I know this is an older post, but thought I'd weigh in on the FX series...

I have 7 of these with 5 in operation, but only been using them for about 3.5 years. I've never paid over $300 for one and bought all brand new. I know the Eheims are expensive. I'd like to go that route and try them, but saving some $ is always a bonus. I like the FX overall. It moves a ton of water and has a lot of room for media. You can stack whatever you want in the trays. I did have an issue with microbubbles years ago on one particular unit, which ended up being an issue with the lid o-ring. Like Dee said, you will get sand in the bottom of the canister, but I have not had any issues with the pumps or sand in the impellar. I've found quite a few cichlid fry and pleco fry living in the bottom no worse for wear... It's also very quiet, but I think most canisters are nowadays.

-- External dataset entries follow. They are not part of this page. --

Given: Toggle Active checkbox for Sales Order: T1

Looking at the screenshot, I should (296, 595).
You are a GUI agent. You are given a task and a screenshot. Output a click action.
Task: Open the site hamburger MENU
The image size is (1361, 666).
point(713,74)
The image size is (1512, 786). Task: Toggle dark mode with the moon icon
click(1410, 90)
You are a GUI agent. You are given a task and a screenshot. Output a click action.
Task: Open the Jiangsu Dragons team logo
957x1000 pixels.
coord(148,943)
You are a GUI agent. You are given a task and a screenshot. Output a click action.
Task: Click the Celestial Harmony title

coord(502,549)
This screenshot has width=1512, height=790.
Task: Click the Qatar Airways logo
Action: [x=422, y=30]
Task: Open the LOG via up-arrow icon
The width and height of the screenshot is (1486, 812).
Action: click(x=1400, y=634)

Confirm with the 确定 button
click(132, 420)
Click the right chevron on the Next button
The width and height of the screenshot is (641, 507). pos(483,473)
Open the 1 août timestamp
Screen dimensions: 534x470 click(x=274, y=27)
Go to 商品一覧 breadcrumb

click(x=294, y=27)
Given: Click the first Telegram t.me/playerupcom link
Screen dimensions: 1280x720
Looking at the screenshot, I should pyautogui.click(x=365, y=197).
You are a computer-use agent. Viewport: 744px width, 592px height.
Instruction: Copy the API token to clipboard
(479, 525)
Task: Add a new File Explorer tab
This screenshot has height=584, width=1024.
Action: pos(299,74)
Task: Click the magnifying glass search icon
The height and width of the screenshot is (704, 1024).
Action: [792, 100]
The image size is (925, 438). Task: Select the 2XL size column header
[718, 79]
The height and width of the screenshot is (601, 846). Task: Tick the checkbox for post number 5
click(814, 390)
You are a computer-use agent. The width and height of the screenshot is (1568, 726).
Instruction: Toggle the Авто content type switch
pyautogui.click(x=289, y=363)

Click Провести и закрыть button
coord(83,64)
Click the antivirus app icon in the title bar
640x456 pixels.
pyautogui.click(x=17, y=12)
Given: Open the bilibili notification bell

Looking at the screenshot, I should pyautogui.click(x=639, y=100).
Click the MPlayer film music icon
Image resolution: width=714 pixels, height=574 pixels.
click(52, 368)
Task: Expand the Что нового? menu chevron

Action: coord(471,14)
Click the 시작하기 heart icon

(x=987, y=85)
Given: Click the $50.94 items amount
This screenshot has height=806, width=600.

My old Marinelands were pretty noisy for sure. As far as priming goes I just fill the canister up most of the way and follow the book instructions on putting her back in operation. Pretty easy. The advertised 'purge' every 24 hours is kind of a gimmick I think. There's obviously an issue that requires a periodic shutdown. Think it has to do with cavitation or something... don't remember.

And it's nice to see that tank again Zimmy. Planning on any more plants?
If you do go with the FX style, I can pass along a way to avoid hanging the return so far down into the water column per the Fluval instructions. It cuts down on the eyesore of equipment.


----------



## zimmy (Aug 13, 2010)

Thanks for your input Iggy. I was close to getting the FX6 but ended up picking up a used Eheim 2260 just today with all the media and a Poret sponge thrown in for about $225 US. I need to do some work cleaning it up but I think I got a good deal. It will replace the 2217 which is going to be moved to a 40 breeder I'm setting up as a Tanganyika tank.

As for plants, there's no way anything green will survive in this tank at the moment. You can't really see them that well in the photo because they're still pretty small, but there are 6 Uarus in the tank. They destroyed the few anubias that were in the tank and have even managed to nibble the roots of the golden pothos growing out the top down to stubs. A couple of days ago I threw in a pretty good size romano lettuce leaf in. I came down a few hours later, planning to remove the remains, and there was absolutely nothing left of it.

The tank is too small for them as a permanent home but I'm planning to build a 300+ gallon plywood tank for them by next summer.


----------



## Iggy Newcastle (May 15, 2012)

Uaru are a gorgeous fish. Something I'd love to keep and try out. Unfortunately my water comes out of a well and insanely hard so I'm keeping to Rifts/CA for now. I'd want to get spawns and don't believe they'd do too well with my liquid rock.

Looking forward to the plywood tank. Sounds awesome.

Take care and enjoy the new filter!


----------